[begin Recorded information]
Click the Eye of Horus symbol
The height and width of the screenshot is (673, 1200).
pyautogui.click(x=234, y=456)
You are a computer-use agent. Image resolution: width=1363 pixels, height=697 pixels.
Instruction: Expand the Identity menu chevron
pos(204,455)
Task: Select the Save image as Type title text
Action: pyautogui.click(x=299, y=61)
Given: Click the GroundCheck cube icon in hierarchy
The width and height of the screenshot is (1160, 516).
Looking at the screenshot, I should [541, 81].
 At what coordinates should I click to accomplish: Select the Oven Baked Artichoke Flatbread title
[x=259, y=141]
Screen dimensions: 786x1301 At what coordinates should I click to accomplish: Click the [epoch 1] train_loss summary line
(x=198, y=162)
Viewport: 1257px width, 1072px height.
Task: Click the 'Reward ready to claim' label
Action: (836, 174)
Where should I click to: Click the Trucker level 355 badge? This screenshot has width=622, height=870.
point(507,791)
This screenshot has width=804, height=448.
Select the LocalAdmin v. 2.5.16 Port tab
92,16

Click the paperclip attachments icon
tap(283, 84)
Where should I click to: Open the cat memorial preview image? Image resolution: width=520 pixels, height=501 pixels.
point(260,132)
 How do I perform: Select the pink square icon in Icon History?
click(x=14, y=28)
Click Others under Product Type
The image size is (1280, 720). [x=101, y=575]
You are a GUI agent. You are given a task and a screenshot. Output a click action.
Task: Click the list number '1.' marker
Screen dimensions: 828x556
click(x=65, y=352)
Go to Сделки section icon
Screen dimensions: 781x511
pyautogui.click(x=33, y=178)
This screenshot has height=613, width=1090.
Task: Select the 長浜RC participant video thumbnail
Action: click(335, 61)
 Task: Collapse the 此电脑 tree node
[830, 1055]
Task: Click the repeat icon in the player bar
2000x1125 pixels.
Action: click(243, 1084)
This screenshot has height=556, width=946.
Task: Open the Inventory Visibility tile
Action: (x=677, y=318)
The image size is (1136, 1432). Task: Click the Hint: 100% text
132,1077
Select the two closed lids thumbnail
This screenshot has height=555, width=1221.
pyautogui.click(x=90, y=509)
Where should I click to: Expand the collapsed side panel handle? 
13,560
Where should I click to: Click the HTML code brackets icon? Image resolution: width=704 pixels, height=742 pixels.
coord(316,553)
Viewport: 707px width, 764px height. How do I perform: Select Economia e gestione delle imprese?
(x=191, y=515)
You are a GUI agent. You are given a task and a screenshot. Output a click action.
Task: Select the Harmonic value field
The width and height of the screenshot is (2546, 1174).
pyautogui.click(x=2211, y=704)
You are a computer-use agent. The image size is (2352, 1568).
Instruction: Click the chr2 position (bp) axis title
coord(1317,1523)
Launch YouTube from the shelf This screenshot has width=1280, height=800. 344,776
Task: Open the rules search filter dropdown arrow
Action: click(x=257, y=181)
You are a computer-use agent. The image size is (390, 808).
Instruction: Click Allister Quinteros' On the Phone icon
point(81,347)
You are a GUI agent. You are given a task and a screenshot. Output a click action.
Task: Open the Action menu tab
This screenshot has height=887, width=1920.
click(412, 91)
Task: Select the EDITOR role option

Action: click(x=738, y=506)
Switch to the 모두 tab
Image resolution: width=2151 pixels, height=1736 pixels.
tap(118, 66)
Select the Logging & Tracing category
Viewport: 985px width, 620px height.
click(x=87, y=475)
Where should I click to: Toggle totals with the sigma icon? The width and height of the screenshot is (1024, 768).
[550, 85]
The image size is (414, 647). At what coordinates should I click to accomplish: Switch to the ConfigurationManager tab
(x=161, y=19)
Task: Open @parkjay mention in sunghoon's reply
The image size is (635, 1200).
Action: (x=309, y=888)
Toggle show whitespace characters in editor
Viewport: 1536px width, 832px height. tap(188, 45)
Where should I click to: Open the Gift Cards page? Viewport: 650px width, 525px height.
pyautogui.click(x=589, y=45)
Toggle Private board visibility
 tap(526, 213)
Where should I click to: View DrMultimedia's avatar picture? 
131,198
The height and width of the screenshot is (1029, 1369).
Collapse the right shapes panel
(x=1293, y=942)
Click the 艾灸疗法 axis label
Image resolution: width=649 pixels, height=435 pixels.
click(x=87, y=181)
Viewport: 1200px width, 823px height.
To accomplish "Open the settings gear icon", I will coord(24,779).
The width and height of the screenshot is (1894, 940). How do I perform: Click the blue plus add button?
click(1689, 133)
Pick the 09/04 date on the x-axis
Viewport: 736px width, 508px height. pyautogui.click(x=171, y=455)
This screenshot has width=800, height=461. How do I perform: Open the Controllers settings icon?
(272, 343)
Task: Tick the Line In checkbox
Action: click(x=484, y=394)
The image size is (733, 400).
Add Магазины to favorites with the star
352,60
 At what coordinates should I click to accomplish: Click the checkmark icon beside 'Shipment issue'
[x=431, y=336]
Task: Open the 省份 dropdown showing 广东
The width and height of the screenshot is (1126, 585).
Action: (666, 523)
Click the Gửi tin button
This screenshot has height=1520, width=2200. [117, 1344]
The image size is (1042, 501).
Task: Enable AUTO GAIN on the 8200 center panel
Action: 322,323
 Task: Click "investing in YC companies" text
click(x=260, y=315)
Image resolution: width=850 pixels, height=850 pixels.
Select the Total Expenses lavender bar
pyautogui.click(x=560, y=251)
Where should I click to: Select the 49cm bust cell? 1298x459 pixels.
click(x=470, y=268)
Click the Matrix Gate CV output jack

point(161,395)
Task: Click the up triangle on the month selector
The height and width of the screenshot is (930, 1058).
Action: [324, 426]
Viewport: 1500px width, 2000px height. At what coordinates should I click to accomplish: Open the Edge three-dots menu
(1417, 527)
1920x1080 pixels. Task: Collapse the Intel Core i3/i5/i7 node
[end Recorded information]
Aim of the task: Put all of the material above into a numbered list, one line per item, and leave out any blank lines.

Task response:
1. Click the Eye of Horus symbol
2. The height and width of the screenshot is (673, 1200).
3. pyautogui.click(x=234, y=456)
4. You are a computer-use agent. Image resolution: width=1363 pixels, height=697 pixels.
5. Instruction: Expand the Identity menu chevron
6. pos(204,455)
7. Task: Select the Save image as Type title text
8. Action: pyautogui.click(x=299, y=61)
9. Given: Click the GroundCheck cube icon in hierarchy
10. The width and height of the screenshot is (1160, 516).
11. Looking at the screenshot, I should [541, 81].
12.  At what coordinates should I click to accomplish: Select the Oven Baked Artichoke Flatbread title
13. [x=259, y=141]
14. Screen dimensions: 786x1301 At what coordinates should I click to accomplish: Click the [epoch 1] train_loss summary line
15. (x=198, y=162)
16. Viewport: 1257px width, 1072px height.
17. Task: Click the 'Reward ready to claim' label
18. Action: (836, 174)
19. Where should I click to: Click the Trucker level 355 badge? This screenshot has width=622, height=870.
20. point(507,791)
21. This screenshot has width=804, height=448.
22. Select the LocalAdmin v. 2.5.16 Port tab
23. 92,16
24. Click the paperclip attachments icon
25. tap(283, 84)
26. Where should I click to: Open the cat memorial preview image? Image resolution: width=520 pixels, height=501 pixels.
27. point(260,132)
28.  How do I perform: Select the pink square icon in Icon History?
29. click(x=14, y=28)
30. Click Others under Product Type
31. The image size is (1280, 720). [x=101, y=575]
32. You are a GUI agent. You are given a task and a screenshot. Output a click action.
33. Task: Click the list number '1.' marker
34. Screen dimensions: 828x556
35. click(x=65, y=352)
36. Go to Сделки section icon
37. Screen dimensions: 781x511
38. pyautogui.click(x=33, y=178)
39. This screenshot has height=613, width=1090.
40. Task: Select the 長浜RC participant video thumbnail
41. Action: click(335, 61)
42.  Task: Collapse the 此电脑 tree node
43. [830, 1055]
44. Task: Click the repeat icon in the player bar
45. 2000x1125 pixels.
46. Action: click(243, 1084)
47. This screenshot has height=556, width=946.
48. Task: Open the Inventory Visibility tile
49. Action: (x=677, y=318)
50. The image size is (1136, 1432). Task: Click the Hint: 100% text
51. 132,1077
52. Select the two closed lids thumbnail
53. This screenshot has height=555, width=1221.
54. pyautogui.click(x=90, y=509)
55. Where should I click to: Expand the collapsed side panel handle? 
56. 13,560
57. Where should I click to: Click the HTML code brackets icon? Image resolution: width=704 pixels, height=742 pixels.
58. coord(316,553)
59. Viewport: 707px width, 764px height. How do I perform: Select Economia e gestione delle imprese?
60. (x=191, y=515)
61. You are a GUI agent. You are given a task and a screenshot. Output a click action.
62. Task: Select the Harmonic value field
63. The width and height of the screenshot is (2546, 1174).
64. pyautogui.click(x=2211, y=704)
65. You are a computer-use agent. The image size is (2352, 1568).
66. Instruction: Click the chr2 position (bp) axis title
67. coord(1317,1523)
68. Launch YouTube from the shelf This screenshot has width=1280, height=800. 344,776
69. Task: Open the rules search filter dropdown arrow
70. Action: click(x=257, y=181)
71. You are a computer-use agent. The image size is (390, 808).
72. Instruction: Click Allister Quinteros' On the Phone icon
73. point(81,347)
74. You are a GUI agent. You are given a task and a screenshot. Output a click action.
75. Task: Open the Action menu tab
76. This screenshot has height=887, width=1920.
77. click(412, 91)
78. Task: Select the EDITOR role option
79. Action: click(x=738, y=506)
80. Switch to the 모두 tab
81. Image resolution: width=2151 pixels, height=1736 pixels.
82. tap(118, 66)
83. Select the Logging & Tracing category
84. Viewport: 985px width, 620px height.
85. click(x=87, y=475)
86. Where should I click to: Toggle totals with the sigma icon? The width and height of the screenshot is (1024, 768).
87. [550, 85]
88. The image size is (414, 647). At what coordinates should I click to accomplish: Switch to the ConfigurationManager tab
89. (x=161, y=19)
90. Task: Open @parkjay mention in sunghoon's reply
91. The image size is (635, 1200).
92. Action: (x=309, y=888)
93. Toggle show whitespace characters in editor
94. Viewport: 1536px width, 832px height. tap(188, 45)
95. Where should I click to: Open the Gift Cards page? Viewport: 650px width, 525px height.
96. pyautogui.click(x=589, y=45)
97. Toggle Private board visibility
98.  tap(526, 213)
99. Where should I click to: View DrMultimedia's avatar picture? 
100. 131,198
101. The height and width of the screenshot is (1029, 1369).
102. Collapse the right shapes panel
103. (x=1293, y=942)
104. Click the 艾灸疗法 axis label
105. Image resolution: width=649 pixels, height=435 pixels.
106. click(x=87, y=181)
107. Viewport: 1200px width, 823px height.
108. To accomplish "Open the settings gear icon", I will coord(24,779).
109. The width and height of the screenshot is (1894, 940). How do I perform: Click the blue plus add button?
110. click(1689, 133)
111. Pick the 09/04 date on the x-axis
112. Viewport: 736px width, 508px height. pyautogui.click(x=171, y=455)
113. This screenshot has width=800, height=461. How do I perform: Open the Controllers settings icon?
114. (272, 343)
115. Task: Tick the Line In checkbox
116. Action: click(x=484, y=394)
117. The image size is (733, 400).
118. Add Магазины to favorites with the star
119. 352,60
120.  At what coordinates should I click to accomplish: Click the checkmark icon beside 'Shipment issue'
121. [x=431, y=336]
122. Task: Open the 省份 dropdown showing 广东
123. The width and height of the screenshot is (1126, 585).
124. Action: (666, 523)
125. Click the Gửi tin button
126. This screenshot has height=1520, width=2200. [117, 1344]
127. The image size is (1042, 501).
128. Task: Enable AUTO GAIN on the 8200 center panel
129. Action: 322,323
130.  Task: Click "investing in YC companies" text
131. click(x=260, y=315)
132. Image resolution: width=850 pixels, height=850 pixels.
133. Select the Total Expenses lavender bar
134. pyautogui.click(x=560, y=251)
135. Where should I click to: Select the 49cm bust cell? 1298x459 pixels.
136. click(x=470, y=268)
137. Click the Matrix Gate CV output jack
138. point(161,395)
139. Task: Click the up triangle on the month selector
140. The height and width of the screenshot is (930, 1058).
141. Action: [324, 426]
142. Viewport: 1500px width, 2000px height. At what coordinates should I click to accomplish: Open the Edge three-dots menu
143. (1417, 527)
144. 1920x1080 pixels. Task: Collapse the Intel Core i3/i5/i7 node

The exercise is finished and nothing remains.